* やること一覧:
**1)** とろろ汁についての文章で、筆者の実家で一番のご馳走とされていたものは何ですか？
**2)** とろろ汁についての文章から、「忘れられぬ味(77)ニチレイ・浦野光人社長「とろろ汁と家族」」という語句を含むところで始まり「とは心が決めるものだと思う。」で終わる部分を、そのまま書き写してください。
**3)** とろろ汁についての文章の最後の文に続く部分を書いてください。

* 与えられた文章:

<<<<

忘れられぬ味(77)ニチレイ・浦野光人社長「とろろ汁と家族」

私の実家は寿司屋であったが、宴会のできる座敷を設け、小料理も出していた。私が小学校高学年の頃には商売も相当にうまくいっていたようで、それなりのご馳走を食べられる環境であった。そんな実家で一番のご馳走は、豪華なお造りでも、こだわりの小料理でもなかった。それはとろろ汁であった。とろろ汁を食べる時は、とろろ汁とご飯の他は何も食卓に並ばない。必要がないのである。両親と五人の子供の家族全員が一番のご馳走と感じるのが、とろろ汁であった。ご馳走とは心が決めるものだと思う。

まずは素材である。両親の生家があった三河の山間で自然薯を探し、大変な苦労をして掘り出す。長いものは六尺にも及ぶ。とろろ汁は自生の自然薯でなければならないというのが父のこだわりであった。栽培した自然薯では納得しない。滋養丸や仏掌芋や大和芋はなおさらである。

>>>>

* データセット項目:
<<<<

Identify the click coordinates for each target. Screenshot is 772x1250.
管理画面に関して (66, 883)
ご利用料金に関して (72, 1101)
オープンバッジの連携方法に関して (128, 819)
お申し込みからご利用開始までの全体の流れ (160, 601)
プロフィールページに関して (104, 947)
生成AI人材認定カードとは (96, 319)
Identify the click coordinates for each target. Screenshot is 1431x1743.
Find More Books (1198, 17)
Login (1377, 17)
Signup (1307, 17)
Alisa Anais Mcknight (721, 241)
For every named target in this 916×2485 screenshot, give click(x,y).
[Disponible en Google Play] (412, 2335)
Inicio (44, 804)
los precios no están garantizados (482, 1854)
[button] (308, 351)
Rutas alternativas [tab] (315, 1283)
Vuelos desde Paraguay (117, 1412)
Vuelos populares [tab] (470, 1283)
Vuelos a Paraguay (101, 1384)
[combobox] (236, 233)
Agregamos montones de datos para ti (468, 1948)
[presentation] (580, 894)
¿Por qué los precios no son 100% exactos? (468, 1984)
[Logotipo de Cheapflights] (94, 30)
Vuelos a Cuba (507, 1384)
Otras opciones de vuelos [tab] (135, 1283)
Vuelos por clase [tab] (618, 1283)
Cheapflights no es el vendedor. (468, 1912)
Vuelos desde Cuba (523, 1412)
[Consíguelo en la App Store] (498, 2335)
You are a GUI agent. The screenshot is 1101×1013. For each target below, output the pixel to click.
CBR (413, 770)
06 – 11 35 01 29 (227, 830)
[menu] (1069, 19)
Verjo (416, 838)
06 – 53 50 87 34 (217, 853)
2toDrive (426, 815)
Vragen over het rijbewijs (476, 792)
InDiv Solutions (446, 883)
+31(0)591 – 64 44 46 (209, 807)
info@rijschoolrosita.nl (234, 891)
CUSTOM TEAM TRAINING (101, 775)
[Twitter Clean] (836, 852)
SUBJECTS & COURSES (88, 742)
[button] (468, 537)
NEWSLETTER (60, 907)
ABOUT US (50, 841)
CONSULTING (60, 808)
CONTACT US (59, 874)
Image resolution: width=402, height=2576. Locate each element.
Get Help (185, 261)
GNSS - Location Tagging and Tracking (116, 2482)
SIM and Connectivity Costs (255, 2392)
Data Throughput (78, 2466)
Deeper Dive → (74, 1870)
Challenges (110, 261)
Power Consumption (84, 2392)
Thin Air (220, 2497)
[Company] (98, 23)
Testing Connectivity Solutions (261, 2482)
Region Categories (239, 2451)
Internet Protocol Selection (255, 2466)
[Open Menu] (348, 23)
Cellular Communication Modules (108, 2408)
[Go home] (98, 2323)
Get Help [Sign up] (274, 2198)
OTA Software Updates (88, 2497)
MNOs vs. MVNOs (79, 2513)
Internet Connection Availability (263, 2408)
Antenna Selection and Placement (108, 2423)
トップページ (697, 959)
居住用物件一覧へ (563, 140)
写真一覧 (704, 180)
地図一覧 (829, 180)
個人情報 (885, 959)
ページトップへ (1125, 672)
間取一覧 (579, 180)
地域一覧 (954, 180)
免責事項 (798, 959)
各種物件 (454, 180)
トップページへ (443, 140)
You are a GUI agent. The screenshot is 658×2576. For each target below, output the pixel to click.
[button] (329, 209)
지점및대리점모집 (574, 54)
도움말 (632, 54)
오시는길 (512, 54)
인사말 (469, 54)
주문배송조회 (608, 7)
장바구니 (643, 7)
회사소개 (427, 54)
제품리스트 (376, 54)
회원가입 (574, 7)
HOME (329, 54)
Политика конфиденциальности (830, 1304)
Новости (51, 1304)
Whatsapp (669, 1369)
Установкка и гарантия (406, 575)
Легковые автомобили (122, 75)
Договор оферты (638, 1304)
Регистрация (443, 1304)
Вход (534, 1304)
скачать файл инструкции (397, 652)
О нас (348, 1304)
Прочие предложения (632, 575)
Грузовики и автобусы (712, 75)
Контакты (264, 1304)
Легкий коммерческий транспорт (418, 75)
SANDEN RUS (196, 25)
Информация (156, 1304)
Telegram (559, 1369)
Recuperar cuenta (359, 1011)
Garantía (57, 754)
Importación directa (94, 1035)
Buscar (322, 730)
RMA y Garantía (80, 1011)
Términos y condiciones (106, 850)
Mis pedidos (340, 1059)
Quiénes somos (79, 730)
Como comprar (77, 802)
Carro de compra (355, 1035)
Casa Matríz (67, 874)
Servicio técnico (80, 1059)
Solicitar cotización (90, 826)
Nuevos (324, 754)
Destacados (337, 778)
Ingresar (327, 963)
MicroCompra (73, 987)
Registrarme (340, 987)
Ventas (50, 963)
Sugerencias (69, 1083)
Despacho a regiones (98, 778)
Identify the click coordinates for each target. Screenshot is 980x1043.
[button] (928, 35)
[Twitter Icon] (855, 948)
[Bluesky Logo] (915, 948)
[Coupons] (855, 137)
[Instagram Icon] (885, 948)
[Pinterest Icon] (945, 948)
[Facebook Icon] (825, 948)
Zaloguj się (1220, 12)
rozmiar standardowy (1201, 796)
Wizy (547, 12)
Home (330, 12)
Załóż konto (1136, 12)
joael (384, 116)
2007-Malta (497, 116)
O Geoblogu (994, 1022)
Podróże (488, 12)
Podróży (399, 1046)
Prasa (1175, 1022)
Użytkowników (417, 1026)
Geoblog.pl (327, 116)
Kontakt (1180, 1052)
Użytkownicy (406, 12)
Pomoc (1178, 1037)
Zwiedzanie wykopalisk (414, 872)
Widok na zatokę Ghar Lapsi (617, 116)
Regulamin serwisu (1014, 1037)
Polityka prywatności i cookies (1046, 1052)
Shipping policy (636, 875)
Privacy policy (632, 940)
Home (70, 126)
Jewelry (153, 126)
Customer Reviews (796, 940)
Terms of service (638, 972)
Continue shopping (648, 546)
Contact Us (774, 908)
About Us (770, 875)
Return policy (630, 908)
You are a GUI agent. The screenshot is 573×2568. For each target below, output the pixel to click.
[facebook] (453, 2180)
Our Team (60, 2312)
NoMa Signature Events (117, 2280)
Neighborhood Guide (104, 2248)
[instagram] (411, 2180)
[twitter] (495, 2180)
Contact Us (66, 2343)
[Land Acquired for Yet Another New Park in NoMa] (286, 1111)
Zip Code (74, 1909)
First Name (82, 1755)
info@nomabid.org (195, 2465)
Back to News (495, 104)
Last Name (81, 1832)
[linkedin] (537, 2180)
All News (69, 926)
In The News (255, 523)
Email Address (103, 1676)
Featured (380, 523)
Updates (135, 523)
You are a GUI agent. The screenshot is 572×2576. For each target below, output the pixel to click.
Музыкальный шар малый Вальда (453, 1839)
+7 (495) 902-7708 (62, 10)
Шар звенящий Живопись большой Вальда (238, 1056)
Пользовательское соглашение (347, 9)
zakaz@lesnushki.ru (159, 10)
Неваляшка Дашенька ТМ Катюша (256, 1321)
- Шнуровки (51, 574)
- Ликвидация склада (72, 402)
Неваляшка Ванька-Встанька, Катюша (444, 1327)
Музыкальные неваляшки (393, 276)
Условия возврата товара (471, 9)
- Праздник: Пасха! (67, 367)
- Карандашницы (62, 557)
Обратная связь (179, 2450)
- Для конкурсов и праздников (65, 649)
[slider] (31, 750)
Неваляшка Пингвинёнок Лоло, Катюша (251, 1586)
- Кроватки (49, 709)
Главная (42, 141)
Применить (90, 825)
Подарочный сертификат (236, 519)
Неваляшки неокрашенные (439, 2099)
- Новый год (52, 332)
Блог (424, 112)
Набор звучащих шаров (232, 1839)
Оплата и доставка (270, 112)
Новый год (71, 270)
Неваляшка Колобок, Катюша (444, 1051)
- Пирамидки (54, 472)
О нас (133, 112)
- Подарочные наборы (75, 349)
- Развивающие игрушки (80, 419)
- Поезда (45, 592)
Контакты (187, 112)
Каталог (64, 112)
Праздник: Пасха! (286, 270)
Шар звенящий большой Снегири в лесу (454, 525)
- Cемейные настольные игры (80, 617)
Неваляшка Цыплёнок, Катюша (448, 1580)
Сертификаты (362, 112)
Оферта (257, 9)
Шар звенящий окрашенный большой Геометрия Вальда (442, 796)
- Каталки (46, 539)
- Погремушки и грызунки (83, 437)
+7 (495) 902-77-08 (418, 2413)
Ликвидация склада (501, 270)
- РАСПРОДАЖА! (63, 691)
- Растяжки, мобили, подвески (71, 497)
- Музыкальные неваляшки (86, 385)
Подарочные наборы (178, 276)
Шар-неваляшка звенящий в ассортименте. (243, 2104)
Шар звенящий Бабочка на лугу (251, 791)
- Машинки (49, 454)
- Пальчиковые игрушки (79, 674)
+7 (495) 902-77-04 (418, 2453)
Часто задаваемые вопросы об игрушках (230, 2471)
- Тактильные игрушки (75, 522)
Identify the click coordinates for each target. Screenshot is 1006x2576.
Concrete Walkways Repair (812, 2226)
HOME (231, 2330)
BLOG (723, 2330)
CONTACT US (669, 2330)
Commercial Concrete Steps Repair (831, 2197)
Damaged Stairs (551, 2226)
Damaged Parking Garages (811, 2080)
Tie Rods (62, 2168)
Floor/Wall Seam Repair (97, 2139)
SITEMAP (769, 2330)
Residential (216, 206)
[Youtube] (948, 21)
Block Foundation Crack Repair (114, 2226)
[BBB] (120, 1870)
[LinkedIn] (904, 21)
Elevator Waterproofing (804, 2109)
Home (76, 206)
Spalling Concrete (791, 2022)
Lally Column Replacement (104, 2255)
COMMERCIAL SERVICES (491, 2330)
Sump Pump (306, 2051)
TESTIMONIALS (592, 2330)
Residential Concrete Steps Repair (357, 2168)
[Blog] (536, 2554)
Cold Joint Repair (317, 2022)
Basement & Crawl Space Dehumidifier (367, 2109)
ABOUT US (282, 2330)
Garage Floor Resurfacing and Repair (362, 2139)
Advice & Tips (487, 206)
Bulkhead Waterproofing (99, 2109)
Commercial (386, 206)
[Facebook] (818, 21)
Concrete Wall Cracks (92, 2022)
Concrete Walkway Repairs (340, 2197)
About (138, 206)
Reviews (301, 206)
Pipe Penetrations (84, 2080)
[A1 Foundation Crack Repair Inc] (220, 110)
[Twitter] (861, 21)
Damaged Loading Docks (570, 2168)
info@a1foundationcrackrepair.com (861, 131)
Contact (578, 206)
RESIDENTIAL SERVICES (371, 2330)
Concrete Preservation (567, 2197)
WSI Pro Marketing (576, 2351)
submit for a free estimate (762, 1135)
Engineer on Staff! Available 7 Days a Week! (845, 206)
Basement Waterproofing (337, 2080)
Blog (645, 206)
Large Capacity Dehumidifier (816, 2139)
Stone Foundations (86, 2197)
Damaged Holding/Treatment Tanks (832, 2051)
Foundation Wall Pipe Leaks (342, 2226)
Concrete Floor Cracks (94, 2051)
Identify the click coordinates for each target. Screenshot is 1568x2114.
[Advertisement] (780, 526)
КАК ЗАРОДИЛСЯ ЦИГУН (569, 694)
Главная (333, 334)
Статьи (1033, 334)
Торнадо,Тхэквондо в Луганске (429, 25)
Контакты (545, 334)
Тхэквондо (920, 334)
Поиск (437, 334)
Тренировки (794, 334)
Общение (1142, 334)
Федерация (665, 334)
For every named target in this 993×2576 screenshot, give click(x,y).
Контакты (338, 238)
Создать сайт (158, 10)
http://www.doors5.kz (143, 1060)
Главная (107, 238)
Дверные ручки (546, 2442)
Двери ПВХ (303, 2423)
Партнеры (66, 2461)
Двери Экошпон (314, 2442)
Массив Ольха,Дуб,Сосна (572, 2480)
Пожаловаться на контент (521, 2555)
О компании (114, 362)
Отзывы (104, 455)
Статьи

>>>>

* 問題の解答:
**1)** とろろ汁です。

**2)**
忘れられぬ味(77)ニチレイ・浦野光人社長「とろろ汁と家族」

私の実家は寿司屋であったが、宴会のできる座敷を設け、小料理も出していた。私が小学校高学年の頃には商売も相当にうまくいっていたようで、それなりのご馳走を食べられる環境であった。そんな実家で一番のご馳走は、豪華なお造りでも、こだわりの小料理でもなかった。それはとろろ汁であった。とろろ汁を食べる時は、とろろ汁とご飯の他は何も食卓に並ばない。必要がないのである。両親と五人の子供の家族全員が一番のご馳走と感じるのが、とろろ汁であった。ご馳走とは心が決めるものだと思う。

**3)**
次に作り方である。自然薯をすり鉢ですりおろし、すりこぎですり込む。粘りが出て、ふっくらと容積が増えるまですり込むのである。この力仕事は男三人の役割であった。最後にカツオと椎茸の出し汁で少しずつ、ていねいに伸ばしていく。すりおろしからたっぷり二時間はかかる。腕が鉛のごとく重く感じる頃、とろろ汁のでき上がりである。これをあつあつのご飯にかけて食べる。ご飯はほんの一口をよそい、たっぷりとろろ汁をかけ、飲み込むようにして食べるのが実家の流儀である。

本当においしいのである。自然薯を掘り出すところから、ご馳走の序曲が始まる。そしてすりおろしからでき上がりまで、すべて男三人の仕事である。こんな料理は他にない。母以下四人の女性軍は待っていればよい。もしかしたら、このあたりがご馳走のご馳走たる所以であったかもしれない。

三〇年前の婚約時代、実家に来た妻に出されたご馳走は、豪華絢爛のお造りであった。そして、新婚旅行の帰りに寄った実家で出されたご馳走は、このとろろ汁であった。「今日はご馳走よ」と母にいわれ、大好きなお造りを想像した妻はとろろ汁だけの食卓に絶句したそうである。その妻も今ではとろろ汁が大ご馳走と感じる仲間になってしまった。

((株)ニチレイ代表取締役社長)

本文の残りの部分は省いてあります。